United States District Court, E.D. Louisiana

January 18, 2019

ANDREA TUCKER
v.
UNITECH TRAINING ACADEMY, INC. ET AL.

         SECTION: “J” (2)

          ORDER AND REASONS

          CARL J. BARBIER UNITED STATES DISTRICT JUDGE

         Before the Court is a Motion for Summary Judgment (Rec. Doc. 102) submitted by Defendant, Unitech Training Academy, Inc. (“Unitech”). Plaintiff, Andrea Tucker, filed an out-of-time opposition (Rec. Doc. 115) to which Defendant replied (Rec. Doc. 121). The docket reflects that after Plaintiff filed her untimely opposition, Plaintiff asked for an extension of time to file opposition. The Court granted Plaintiff until January 9, 2019, to do so. Plaintiff then filed a second opposition with accompanying exhibits. (Rec. Doc. 122). Having considered the Motion, the memoranda, the record, and the law, the Court finds that the Motion should be GRANTED.

         FACTS AND PROCEDURAL BACKGROUND

         The central dispute in this case is a wrongful termination claim brought by an administrative medical assistant instructor against her employer, Unitech.
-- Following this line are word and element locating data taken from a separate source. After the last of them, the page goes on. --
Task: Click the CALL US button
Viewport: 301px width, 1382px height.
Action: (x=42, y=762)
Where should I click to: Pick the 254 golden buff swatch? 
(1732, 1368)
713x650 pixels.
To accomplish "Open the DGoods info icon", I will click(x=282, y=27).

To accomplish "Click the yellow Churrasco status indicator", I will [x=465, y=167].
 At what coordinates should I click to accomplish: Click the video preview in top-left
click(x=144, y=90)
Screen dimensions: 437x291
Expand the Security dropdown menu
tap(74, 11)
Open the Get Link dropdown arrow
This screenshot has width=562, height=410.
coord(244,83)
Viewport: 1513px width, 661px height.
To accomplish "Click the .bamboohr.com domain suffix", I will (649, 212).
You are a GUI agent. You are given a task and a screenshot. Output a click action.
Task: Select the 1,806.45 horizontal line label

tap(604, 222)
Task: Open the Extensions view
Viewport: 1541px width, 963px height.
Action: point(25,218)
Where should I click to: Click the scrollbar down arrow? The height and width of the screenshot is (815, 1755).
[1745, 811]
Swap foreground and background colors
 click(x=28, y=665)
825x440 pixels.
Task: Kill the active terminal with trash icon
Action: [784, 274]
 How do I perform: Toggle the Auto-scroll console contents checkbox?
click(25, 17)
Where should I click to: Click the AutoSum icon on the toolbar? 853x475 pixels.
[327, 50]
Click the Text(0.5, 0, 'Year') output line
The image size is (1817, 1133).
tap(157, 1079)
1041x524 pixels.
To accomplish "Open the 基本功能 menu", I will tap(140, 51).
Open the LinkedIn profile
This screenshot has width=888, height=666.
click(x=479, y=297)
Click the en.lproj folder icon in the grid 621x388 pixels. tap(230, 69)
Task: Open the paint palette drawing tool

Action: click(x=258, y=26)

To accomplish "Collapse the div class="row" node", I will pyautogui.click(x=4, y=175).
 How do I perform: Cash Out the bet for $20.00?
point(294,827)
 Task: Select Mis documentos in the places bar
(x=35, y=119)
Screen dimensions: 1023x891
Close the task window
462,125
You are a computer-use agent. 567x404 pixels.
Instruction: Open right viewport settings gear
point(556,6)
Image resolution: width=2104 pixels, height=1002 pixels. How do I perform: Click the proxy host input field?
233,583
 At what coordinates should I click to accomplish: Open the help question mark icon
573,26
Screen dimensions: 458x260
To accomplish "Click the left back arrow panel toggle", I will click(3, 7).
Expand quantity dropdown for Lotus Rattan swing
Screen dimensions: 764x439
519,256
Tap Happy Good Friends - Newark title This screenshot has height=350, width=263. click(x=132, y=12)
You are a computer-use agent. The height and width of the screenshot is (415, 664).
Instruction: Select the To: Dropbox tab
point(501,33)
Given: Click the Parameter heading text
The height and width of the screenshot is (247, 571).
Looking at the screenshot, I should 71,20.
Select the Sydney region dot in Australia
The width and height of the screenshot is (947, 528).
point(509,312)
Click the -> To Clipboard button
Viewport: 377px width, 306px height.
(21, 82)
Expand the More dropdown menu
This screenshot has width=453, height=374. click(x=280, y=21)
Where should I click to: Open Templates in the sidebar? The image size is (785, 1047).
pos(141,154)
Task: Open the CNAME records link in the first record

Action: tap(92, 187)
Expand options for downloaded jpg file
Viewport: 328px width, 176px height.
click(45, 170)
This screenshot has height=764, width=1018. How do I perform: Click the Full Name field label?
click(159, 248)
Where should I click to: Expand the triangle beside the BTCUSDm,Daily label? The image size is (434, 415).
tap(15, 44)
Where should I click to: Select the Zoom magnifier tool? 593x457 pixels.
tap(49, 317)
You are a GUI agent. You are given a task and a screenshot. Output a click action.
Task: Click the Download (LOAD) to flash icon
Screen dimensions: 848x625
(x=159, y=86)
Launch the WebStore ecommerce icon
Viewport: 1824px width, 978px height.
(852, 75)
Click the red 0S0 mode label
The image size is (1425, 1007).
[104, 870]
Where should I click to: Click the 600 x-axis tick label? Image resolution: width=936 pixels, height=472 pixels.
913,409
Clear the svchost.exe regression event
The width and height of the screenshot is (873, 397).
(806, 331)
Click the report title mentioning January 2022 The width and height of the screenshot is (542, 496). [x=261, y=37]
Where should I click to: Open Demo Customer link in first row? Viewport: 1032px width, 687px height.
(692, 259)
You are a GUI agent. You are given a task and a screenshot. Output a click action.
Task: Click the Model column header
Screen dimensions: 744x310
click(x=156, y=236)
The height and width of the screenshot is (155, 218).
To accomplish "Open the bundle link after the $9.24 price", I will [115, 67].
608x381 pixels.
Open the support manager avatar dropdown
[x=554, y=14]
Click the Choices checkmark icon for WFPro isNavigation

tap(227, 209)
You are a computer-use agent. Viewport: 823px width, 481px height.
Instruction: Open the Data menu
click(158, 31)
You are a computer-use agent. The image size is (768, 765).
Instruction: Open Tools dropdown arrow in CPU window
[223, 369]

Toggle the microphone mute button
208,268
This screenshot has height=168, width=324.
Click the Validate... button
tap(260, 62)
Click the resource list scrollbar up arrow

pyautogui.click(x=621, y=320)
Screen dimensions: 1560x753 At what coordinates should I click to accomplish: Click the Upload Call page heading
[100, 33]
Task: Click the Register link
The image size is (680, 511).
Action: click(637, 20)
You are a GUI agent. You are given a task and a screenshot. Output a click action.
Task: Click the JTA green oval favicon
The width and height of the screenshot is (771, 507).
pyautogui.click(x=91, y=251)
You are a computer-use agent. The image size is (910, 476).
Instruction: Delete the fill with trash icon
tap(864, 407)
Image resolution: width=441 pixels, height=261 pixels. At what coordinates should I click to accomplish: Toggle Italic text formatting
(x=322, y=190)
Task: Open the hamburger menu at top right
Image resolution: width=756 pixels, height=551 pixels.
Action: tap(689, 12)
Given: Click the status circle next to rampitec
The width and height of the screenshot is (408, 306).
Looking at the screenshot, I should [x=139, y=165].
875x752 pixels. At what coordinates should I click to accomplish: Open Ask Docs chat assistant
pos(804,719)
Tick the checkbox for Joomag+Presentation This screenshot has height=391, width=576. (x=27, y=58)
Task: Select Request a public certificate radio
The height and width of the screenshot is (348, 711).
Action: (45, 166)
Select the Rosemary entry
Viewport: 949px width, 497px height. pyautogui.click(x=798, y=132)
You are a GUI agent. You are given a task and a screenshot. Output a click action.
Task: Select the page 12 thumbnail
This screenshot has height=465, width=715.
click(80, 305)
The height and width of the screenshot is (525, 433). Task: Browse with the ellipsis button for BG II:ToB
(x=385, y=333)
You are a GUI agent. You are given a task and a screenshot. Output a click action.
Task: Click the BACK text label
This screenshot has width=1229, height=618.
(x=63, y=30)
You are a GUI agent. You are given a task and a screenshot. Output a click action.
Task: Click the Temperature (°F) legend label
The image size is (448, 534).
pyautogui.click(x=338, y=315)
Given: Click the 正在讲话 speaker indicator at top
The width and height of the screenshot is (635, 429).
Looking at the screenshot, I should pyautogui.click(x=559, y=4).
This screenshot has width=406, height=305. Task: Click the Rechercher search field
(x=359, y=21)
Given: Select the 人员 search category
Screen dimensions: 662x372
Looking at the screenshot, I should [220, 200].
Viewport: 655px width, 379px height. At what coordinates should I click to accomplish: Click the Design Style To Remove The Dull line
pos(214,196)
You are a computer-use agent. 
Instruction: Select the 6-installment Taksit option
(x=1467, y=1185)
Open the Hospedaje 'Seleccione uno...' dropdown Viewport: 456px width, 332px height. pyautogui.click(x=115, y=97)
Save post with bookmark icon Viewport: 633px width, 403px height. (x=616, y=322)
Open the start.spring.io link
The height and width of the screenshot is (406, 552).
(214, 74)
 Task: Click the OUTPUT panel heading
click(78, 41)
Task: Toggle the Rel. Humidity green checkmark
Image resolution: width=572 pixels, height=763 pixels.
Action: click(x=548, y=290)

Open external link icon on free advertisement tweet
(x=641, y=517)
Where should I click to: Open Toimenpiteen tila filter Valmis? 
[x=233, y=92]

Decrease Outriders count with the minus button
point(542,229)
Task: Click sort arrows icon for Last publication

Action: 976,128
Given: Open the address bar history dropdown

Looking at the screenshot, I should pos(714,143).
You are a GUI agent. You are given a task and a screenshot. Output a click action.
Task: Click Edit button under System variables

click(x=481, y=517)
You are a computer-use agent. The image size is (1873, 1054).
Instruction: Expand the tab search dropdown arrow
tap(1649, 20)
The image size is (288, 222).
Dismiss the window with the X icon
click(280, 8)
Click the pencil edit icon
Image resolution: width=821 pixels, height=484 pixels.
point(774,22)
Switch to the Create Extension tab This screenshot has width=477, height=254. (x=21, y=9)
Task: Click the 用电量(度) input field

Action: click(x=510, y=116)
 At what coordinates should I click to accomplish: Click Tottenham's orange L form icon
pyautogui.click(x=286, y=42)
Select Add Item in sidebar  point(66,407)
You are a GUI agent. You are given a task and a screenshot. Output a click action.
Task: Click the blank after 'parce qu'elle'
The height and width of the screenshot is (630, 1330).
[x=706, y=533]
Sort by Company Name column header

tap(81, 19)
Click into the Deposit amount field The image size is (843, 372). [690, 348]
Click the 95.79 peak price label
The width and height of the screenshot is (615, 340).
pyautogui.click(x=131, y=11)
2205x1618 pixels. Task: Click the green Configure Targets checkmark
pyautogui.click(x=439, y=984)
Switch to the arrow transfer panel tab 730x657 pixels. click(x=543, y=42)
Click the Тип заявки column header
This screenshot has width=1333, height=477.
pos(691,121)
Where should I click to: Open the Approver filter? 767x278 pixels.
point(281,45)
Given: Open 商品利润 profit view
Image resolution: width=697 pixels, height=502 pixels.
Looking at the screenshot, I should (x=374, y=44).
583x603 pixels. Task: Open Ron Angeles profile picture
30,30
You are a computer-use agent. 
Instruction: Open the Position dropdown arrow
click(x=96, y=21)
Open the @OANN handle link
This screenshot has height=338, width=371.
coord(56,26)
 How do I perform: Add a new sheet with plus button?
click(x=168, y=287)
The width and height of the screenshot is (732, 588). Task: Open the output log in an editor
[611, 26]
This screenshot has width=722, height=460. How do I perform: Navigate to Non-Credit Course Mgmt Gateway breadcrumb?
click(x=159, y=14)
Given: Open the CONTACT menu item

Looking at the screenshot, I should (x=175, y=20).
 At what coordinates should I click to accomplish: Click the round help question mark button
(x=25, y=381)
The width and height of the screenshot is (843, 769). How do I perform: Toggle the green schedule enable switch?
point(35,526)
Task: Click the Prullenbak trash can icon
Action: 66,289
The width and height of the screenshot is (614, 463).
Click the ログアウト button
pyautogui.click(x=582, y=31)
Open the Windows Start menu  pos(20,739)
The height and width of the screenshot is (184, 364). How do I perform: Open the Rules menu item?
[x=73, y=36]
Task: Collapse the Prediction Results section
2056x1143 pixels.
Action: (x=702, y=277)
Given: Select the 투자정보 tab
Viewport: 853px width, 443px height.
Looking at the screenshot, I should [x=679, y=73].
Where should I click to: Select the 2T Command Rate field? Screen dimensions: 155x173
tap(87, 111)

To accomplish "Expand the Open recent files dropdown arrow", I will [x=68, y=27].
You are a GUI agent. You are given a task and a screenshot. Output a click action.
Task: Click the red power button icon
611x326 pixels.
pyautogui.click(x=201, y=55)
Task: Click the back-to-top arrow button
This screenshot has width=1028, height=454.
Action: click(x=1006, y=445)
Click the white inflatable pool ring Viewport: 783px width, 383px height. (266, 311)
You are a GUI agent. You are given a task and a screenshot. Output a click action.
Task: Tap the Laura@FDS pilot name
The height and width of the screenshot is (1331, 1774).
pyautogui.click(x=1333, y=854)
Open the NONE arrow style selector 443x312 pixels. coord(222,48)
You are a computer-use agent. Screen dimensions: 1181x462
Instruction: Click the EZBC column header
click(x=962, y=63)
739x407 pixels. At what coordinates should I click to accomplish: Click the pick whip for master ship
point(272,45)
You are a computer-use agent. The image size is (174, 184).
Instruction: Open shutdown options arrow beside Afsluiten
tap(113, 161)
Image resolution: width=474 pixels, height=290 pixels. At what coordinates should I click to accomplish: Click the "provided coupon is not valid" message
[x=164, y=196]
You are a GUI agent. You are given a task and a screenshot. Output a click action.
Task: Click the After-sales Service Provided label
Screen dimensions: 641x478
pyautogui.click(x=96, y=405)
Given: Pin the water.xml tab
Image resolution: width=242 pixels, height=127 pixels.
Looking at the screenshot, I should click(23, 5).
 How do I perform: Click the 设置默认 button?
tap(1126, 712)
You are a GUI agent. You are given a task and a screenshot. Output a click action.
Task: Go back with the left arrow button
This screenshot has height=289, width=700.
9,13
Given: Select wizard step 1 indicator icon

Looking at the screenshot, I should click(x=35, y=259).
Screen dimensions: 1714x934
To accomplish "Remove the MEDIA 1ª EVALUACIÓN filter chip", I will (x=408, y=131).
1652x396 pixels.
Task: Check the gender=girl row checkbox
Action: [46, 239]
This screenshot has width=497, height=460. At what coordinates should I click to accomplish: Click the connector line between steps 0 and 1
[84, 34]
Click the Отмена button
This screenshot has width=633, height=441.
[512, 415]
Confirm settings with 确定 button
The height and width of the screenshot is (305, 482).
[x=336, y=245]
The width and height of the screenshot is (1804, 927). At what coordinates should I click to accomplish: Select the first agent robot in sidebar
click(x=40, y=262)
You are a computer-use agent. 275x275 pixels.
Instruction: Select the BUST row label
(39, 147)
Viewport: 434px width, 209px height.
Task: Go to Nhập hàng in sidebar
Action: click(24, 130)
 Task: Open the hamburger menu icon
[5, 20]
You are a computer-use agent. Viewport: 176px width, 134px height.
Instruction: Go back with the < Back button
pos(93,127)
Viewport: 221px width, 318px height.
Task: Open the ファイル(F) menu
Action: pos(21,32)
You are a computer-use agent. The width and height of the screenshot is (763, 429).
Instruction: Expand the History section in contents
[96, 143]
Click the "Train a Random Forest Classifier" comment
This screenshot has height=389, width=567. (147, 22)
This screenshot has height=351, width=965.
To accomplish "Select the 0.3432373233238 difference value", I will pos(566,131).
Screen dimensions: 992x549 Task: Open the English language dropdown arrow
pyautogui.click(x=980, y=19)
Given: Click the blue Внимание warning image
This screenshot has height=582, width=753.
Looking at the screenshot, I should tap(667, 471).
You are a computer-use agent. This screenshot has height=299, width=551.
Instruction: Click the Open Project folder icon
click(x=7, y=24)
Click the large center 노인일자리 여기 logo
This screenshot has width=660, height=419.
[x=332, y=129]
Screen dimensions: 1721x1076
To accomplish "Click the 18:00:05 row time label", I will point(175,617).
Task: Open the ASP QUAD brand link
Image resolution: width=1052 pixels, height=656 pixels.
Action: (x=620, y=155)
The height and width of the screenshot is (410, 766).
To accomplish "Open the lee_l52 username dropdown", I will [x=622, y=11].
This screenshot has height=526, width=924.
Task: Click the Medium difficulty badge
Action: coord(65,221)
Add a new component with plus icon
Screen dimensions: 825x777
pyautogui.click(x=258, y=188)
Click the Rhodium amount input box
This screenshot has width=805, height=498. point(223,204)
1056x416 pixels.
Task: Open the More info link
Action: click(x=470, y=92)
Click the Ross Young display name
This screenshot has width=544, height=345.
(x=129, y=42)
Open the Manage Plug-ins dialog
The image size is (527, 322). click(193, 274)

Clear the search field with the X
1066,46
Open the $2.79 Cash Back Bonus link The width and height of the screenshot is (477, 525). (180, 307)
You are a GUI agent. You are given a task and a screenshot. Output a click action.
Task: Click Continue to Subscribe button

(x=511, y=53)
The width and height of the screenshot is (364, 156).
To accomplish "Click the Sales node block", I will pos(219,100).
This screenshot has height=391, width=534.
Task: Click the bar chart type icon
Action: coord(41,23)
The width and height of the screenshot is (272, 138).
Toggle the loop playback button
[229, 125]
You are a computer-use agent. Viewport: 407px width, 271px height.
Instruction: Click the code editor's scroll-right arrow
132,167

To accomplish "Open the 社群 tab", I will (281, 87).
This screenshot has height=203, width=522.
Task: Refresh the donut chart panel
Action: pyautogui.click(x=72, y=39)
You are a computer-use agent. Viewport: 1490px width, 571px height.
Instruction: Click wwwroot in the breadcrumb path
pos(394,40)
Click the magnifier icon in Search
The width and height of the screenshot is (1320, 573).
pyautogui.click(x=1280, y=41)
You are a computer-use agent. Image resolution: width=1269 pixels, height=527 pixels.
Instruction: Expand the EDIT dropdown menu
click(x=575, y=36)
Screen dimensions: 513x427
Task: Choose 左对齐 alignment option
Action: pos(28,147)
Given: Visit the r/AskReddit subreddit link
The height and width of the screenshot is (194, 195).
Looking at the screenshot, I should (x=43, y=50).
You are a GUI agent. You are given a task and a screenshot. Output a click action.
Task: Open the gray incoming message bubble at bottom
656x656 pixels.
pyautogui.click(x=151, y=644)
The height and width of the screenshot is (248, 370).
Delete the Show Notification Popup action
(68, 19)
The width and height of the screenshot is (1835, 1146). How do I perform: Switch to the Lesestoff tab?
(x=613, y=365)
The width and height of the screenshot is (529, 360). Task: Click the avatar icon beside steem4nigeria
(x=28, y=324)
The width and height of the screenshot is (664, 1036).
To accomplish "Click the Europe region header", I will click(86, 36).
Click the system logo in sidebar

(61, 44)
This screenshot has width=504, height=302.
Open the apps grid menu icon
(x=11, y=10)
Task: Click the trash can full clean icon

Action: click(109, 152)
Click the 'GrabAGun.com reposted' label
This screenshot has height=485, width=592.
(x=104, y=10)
Plaintiff began teaching at Unitech on August 18, 2014. Before joining Unitech, Plaintiff advised Defendant that she would need to take off time in late August for a gastric bypass surgery she had already scheduled. Ms. Tucker weighed 390 pounds at the time. Plaintiff had the bypass surgery on August 29, 2014, and she was back to work on September 2, 2014.[1] It is undisputed that at the time Plaintiff was hired, all parties were unconcerned that Ms. Tucker's weight or her surgery would affect her job performance.[2]

         Plaintiff suggests that her weight did limit her ability to perform her job later, however, due the conduct of her supervisors. Plaintiff's complaint is not a model of clarity, but the Court understands Plaintiff to allege that she stopped receiving ink for the printer in her classroom, which made it necessary for Plaintiff to retrieve printed classroom materials from a printing room in another part of her building. When the elevators at Unitech's campus stopped working for an unspecified amount of time, Plaintiff was required to walk up and down several flights of stairs multiple times a day. Due to Plaintiff's obesity, she alleges she had to take multiple breaks in the stairwell to catch her breath as she traveled to and from the printing room. Plaintiff alleges these trips caused her severe pain and cut into the time she was supposed be teaching her class.[3] She claims she complained to Unitech's Campus Director, Michelle Hammothe, that she needed ink for the printer in her classroom, but her request was denied.[4] This denial evidently led Plaintiff to begin communicating with Unitech's IT personnel, from whom Plaintiff alleges she learned that a glitch in the academy's software was causing students to be marked as “graduated” without completion of all the modules in the curriculum.[5]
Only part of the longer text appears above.